Hi @rduesing this was an error due to a change I needed to operate on get_formula() from riptw that is imported in bayer

Can you try to reinstall riptw too and see if this solves it?

remotes::install_github( "cccnrc/riptw" )
rduesing commented 6 months ago

Hi Enrico,

it runs now, many thanks. I am still testing, but what I found with my real dataset: your default max_tree_depth is 15, which seems quite large to me and maybe unnecessary high. This might slow down the sampling (but I am not an expert here!). Additionally, I found that with a tree depth of 15, I had divergent chains and a very low ESS, as well as high Rhat values. When I reduced it to 12 (10 is default), everything worked fine.

Maybe you can find answers here: https://discourse.mc-stan.org/t/the-role-of-max-treedepth-in-no-u-turn/24155/3

One more question/request: is it possible to have random slopes and if "yes" already, how to formulate it? So far, we only used random intercepts.

I will get back to you, as soon as I have new insights. Thanks for your help!

cccnrc commented 6 months ago

Hi @rduesing thanks for pointing this out! I changed the default to 10 and you can always customize it through brm_max_treedepth option

Regarding random slopes, can you provide a model (just a simple regression one, not a brms) formula in order to see what is implementable yet?

Thanks again, Enrico

rduesing commented 6 months ago

I dont know if this can "simply" be written as an regression model, since it will have several error terms. In the literature you will find different notations to write multilevel models. I try to use one that is understandable for me.

Let's start with a simple regression model, without any random effects. This would look like this for example:

yi = β0 + β1xi + ei

So, no random effect and the intercept and slope(s) are fixed/population effects for all participants. In R you can use the same formula with lm and brms:

y ~ 1 + x or alternatively in brms also: y ~ 0 + Intercept + x

Now, if you have a random intercept, there will be a fixed/population part for the intercept, as well as a random part. You can write this as two equations:

yij = β0j + β1 x + eij

where β0j can be written as:

β0j = γ00 + U0j

where γ00 represents the population/fixed effect Intercept and U0j the group specific effect, i.e. the random part.

Some authors substitute it into one formula (whereas I myself find it simpler to think in several formulas...):

yij = γ00 + U0j + β1 x + eij

It is not possible simply write it as a regression in R. Brms uses the syntax of the lme4 package, which is quite intuitive

y ~ 1 + x + (1 | ID) where the (1 | ID) is for the random Intercept

In a next step you not only allow for random Intercepts but also random slopes. Therefore, you need to specify which slopes (in case of several predictors) are allowed to vary within which clustering variable (there may be more than a two level model). This may look like this for example:

yij = β0j + β1j x + eij with

β0j = γ00 + U0j but also

β1j = γ10 + U1j

We can see that γ10 is he population/fixed effect of x on y, but that there is a cluster specific/random effect U1j, similar to the random intercept. Put together:

yij = γ00 + U0j + γ10 x + U1j x + eij
or yij = γ00 + γ10 x + U0j + U1j x + eij
to make the fixed and random parts clearer.

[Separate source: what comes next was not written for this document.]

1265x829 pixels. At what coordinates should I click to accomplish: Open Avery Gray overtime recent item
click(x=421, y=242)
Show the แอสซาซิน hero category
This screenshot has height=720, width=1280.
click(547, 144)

In lme4 and brms this would look like y ~ 1 + x + (x | ID)

Does this help?

cccnrc commented 6 months ago

I @rduesing I added the option random_slope to allow for random slope as you suggested:

mod.2 <- bayer_linear(data = data,
                       outcome = "mpg",
                       covariates = c("cyl", 'hp'),
                       random_slope = 'cyl',
                       random_covariates = "gear",
                       robust = TRUE
                       )

 > mod.2
# ...
 Formula: mpg ~ cyl + hp + (cyl | gear) 
# ...

Remember you need to update both bayer and riptw to the latest version:

remotes::install_github( "cccnrc/riptw" )
remotes::install_github( "cccnrc/bayer" )

Looking forward to hearing from you for everything!